Rus uçaklarının İdlip’te 12 sivili öldürmesi bu tür insanlar için bir haber değeri taşımıyor. Emperyalizmi ABD’den ibaret görmek bu adamların siyasi analizlerinin başladığı ve bittiği yer. ABD emperyalist olunca ABD’yle de gerilim için de olan Esad antiemperyalist, Esad’ın öldürdüğü siviller de ABD’nin kuklası “terörstler” olarak ilan edilebiliyor. ABD uşağı bu sivil görünümlü teröristlere sınır kapıları da açılmamalı, soğukta ya Rusya’nın bombalarıyla ya da kış koşullarıyla, açlıkla gelecek ölümü beklemeliler.
Şunu akıldan çıkartmamalıyız: Suriye’de estirilen terör dalgası, şiddet ve katliamlar Türkiye’nin Astana sürecindeki ortakları tarafından bizzat örgütleniyor.
Bu, Astana sürecinin kofluğunu ortaya sermiyor mu?
Rusya’nın da ABD gibi emperyalist bir odak olduğunu göstermiyor mu?
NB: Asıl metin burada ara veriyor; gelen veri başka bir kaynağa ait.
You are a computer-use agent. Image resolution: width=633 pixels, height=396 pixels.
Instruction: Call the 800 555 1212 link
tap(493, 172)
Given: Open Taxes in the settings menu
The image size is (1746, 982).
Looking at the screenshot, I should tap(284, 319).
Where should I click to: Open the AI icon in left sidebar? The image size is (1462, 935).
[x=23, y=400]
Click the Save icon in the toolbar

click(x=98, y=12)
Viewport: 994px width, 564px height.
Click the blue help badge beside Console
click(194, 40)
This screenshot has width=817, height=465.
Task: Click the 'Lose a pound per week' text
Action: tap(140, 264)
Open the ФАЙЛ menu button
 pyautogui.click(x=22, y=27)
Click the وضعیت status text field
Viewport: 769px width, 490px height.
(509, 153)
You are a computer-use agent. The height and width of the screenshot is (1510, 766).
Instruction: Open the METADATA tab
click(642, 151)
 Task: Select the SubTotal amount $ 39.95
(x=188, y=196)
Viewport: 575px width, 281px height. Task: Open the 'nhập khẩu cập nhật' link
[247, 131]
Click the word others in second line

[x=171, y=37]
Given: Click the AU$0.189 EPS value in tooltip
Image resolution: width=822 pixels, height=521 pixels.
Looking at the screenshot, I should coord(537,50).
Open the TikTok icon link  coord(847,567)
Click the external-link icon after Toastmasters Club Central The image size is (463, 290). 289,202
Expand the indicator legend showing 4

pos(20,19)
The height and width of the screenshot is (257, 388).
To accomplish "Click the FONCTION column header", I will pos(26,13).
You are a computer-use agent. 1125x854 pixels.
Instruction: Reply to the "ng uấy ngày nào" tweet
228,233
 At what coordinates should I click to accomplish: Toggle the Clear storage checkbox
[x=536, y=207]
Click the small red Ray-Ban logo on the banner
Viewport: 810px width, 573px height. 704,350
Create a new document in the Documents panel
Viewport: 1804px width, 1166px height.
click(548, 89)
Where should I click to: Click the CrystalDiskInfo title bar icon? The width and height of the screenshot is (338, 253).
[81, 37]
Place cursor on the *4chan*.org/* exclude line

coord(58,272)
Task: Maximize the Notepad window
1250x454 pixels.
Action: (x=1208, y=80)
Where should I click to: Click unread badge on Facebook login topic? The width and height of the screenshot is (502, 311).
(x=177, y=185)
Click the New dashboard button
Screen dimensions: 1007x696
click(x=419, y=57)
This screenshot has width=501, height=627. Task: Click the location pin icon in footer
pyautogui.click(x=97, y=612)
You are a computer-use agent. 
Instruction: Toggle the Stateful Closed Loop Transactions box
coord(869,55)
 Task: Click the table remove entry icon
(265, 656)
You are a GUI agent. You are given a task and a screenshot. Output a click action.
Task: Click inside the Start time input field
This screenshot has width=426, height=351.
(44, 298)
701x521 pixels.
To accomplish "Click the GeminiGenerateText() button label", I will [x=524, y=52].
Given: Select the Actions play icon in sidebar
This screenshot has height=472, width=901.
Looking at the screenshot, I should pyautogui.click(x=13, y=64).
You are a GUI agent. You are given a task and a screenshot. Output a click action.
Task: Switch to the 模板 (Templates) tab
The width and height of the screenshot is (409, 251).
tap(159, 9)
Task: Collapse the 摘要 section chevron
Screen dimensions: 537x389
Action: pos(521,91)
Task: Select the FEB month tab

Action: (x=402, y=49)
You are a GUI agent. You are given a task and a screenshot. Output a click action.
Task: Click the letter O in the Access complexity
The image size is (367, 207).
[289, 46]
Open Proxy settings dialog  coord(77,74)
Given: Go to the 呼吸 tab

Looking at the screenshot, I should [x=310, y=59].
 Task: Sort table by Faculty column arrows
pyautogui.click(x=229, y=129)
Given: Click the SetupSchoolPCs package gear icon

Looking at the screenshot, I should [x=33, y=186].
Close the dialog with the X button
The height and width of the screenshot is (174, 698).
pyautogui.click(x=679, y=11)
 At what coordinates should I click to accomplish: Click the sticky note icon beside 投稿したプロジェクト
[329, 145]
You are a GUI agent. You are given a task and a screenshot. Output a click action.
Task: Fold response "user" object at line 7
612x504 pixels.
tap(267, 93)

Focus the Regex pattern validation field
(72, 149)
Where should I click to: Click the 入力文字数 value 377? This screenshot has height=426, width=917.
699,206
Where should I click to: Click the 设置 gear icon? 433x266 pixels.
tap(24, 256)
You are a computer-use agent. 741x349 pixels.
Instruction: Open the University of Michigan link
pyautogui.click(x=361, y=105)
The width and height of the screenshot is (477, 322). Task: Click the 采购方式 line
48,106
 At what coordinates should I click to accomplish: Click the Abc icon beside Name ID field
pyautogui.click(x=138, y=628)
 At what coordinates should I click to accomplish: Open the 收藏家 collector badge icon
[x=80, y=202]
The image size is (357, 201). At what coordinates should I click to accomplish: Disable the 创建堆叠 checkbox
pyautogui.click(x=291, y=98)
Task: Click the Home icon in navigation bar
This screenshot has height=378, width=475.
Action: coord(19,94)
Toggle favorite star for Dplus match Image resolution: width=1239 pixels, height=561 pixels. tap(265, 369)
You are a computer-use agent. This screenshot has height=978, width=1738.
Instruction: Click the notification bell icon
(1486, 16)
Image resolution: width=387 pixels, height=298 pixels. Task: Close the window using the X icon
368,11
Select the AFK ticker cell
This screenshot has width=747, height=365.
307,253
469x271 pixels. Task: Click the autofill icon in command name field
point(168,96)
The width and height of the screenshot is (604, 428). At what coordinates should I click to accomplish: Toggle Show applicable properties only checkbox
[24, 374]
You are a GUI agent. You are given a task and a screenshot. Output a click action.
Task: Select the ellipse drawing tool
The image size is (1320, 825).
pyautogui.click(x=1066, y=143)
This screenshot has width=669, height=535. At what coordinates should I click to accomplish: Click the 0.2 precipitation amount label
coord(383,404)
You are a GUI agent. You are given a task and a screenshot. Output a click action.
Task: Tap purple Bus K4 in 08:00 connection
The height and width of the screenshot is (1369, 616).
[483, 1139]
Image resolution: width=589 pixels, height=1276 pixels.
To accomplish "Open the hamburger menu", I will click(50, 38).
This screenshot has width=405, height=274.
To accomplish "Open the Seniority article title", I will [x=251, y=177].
Emperyalizm “batı”dan ve ABD’den ibaret bir şey değildir, tersine küresel hegemonya mücadelesi veren çok parçalı bir yapıdır ve bu günlerde Suriye’de en çok sivil öldüren emperyalist güç, “doğu”daki güçtür. Ne ABD-ne Rusya! Türkiye, bölgede tüm ilgisini, halklarla diyalog kurmaya, göçmenlerin yaşam koşullarını insani düzeye çıkartmaya odaklamalıdır.